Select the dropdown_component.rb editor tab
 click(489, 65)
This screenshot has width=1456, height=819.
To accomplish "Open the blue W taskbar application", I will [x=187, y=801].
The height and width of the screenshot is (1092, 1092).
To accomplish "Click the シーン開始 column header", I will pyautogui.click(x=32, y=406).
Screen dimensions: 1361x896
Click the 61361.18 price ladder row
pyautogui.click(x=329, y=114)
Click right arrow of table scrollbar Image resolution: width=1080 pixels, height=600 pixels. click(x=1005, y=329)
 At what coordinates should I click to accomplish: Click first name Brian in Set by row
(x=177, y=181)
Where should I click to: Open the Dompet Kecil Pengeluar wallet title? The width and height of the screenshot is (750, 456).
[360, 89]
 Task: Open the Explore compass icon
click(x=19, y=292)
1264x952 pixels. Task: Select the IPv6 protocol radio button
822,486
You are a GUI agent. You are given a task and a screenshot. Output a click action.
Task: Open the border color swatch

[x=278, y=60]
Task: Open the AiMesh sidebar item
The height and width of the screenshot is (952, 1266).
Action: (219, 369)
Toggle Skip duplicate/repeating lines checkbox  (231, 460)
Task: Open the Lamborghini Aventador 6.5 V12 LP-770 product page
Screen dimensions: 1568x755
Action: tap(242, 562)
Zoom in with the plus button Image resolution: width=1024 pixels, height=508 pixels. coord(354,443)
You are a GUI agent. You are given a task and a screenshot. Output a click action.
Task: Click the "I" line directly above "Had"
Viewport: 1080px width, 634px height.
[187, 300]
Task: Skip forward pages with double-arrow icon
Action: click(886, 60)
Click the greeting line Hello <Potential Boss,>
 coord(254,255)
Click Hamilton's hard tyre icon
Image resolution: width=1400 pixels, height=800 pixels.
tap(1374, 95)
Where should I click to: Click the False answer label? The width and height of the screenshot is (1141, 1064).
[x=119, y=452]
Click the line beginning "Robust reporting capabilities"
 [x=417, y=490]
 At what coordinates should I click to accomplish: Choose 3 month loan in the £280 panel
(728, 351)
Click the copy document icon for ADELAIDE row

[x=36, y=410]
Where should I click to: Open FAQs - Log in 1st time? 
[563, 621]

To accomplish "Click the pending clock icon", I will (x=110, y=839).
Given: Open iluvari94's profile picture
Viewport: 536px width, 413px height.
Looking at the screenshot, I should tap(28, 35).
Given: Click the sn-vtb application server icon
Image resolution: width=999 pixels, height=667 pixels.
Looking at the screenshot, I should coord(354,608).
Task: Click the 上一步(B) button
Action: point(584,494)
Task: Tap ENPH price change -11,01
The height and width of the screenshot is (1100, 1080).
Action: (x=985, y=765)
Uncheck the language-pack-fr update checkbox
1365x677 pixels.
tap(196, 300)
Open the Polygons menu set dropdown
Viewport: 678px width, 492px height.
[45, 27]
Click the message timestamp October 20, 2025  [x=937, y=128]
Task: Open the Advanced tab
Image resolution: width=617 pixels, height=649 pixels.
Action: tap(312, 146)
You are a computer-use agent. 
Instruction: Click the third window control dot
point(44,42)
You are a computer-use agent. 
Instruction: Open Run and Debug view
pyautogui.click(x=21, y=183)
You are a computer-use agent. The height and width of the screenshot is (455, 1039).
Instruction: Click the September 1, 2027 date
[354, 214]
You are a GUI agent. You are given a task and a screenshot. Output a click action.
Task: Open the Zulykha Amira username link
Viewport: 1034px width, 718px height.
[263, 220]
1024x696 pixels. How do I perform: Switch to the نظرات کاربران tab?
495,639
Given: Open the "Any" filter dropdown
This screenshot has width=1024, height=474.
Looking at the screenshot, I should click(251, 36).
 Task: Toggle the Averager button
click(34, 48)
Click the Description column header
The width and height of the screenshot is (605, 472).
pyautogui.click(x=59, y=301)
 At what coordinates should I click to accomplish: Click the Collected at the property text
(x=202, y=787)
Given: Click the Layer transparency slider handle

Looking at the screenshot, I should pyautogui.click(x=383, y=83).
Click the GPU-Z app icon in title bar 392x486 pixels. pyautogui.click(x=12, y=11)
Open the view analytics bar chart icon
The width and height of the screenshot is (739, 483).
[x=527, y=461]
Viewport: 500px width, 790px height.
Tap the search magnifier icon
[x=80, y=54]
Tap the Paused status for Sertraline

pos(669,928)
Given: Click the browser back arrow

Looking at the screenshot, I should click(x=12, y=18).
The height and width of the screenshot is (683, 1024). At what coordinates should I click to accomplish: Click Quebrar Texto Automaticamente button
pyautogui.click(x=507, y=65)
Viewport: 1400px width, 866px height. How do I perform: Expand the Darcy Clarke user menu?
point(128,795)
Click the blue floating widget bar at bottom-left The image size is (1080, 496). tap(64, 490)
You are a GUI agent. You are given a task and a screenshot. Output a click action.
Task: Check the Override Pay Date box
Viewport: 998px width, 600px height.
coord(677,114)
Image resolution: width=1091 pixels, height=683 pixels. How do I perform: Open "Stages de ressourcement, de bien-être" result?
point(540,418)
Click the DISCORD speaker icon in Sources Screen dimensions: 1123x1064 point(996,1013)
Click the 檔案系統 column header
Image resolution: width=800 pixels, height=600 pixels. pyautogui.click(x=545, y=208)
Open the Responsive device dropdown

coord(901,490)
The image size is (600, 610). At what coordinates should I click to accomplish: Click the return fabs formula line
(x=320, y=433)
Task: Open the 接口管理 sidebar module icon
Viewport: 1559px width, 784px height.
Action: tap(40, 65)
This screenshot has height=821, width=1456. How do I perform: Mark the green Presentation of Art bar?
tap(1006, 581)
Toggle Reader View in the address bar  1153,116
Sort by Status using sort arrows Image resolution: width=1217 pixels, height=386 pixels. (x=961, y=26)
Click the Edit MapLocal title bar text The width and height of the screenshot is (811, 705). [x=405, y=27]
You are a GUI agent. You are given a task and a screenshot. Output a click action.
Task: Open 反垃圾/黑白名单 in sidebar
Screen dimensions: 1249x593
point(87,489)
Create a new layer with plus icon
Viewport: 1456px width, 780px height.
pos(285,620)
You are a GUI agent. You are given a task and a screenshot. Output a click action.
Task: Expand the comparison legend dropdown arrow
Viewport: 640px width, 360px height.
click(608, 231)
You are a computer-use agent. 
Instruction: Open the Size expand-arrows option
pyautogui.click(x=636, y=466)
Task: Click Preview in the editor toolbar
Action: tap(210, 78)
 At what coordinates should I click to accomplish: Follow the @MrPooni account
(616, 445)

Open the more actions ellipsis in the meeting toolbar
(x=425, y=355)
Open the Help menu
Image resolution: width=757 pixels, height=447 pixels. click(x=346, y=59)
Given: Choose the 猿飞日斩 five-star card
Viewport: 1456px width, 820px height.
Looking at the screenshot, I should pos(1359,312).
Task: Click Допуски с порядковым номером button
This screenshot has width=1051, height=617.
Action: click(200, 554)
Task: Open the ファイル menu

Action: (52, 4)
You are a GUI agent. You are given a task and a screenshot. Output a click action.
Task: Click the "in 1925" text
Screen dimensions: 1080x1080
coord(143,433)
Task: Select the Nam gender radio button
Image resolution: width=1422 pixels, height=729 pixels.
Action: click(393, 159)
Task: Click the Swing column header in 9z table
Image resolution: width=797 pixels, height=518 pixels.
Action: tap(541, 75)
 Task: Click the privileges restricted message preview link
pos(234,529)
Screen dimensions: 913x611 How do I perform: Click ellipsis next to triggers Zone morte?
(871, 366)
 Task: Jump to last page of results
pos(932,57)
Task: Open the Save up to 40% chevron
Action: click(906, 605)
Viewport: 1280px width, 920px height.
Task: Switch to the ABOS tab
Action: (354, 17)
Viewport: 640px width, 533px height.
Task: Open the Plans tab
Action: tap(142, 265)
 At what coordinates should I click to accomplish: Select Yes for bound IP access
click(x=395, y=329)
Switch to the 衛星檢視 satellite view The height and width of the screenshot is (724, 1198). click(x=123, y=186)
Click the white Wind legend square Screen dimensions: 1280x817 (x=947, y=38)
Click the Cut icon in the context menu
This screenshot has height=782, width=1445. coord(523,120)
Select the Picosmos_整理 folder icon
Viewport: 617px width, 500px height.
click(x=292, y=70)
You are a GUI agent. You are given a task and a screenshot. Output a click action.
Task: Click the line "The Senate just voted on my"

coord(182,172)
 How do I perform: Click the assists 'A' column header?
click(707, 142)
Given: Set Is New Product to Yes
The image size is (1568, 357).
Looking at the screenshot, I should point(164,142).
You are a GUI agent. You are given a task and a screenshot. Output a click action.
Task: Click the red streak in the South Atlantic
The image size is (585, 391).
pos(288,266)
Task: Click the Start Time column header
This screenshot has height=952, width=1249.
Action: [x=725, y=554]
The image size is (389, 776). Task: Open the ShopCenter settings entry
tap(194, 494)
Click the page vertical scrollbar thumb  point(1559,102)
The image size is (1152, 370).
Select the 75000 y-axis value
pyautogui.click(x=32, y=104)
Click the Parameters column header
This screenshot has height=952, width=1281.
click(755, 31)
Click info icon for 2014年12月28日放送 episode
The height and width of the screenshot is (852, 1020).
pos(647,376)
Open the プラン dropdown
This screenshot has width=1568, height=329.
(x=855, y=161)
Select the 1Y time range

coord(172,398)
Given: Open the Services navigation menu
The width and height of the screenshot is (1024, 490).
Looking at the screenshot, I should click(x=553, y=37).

# # # # #

WORK ITEM :: Output exactly one stretch of the listing: from the line containing "Sort by Status" through the line containing "Given: Choose the 猿飞日斩 five-star card", both end lines included.

SOLUTION TO THIS EXERCISE ::
Sort by Status using sort arrows Image resolution: width=1217 pixels, height=386 pixels. (x=961, y=26)
Click the Edit MapLocal title bar text The width and height of the screenshot is (811, 705). [x=405, y=27]
You are a GUI agent. You are given a task and a screenshot. Output a click action.
Task: Open 反垃圾/黑白名单 in sidebar
Screen dimensions: 1249x593
point(87,489)
Create a new layer with plus icon
Viewport: 1456px width, 780px height.
pos(285,620)
You are a GUI agent. You are given a task and a screenshot. Output a click action.
Task: Expand the comparison legend dropdown arrow
Viewport: 640px width, 360px height.
click(608, 231)
You are a computer-use agent. 
Instruction: Open the Size expand-arrows option
pyautogui.click(x=636, y=466)
Task: Click Preview in the editor toolbar
Action: tap(210, 78)
 At what coordinates should I click to accomplish: Follow the @MrPooni account
(616, 445)

Open the more actions ellipsis in the meeting toolbar
(x=425, y=355)
Open the Help menu
Image resolution: width=757 pixels, height=447 pixels. click(x=346, y=59)
Given: Choose the 猿飞日斩 five-star card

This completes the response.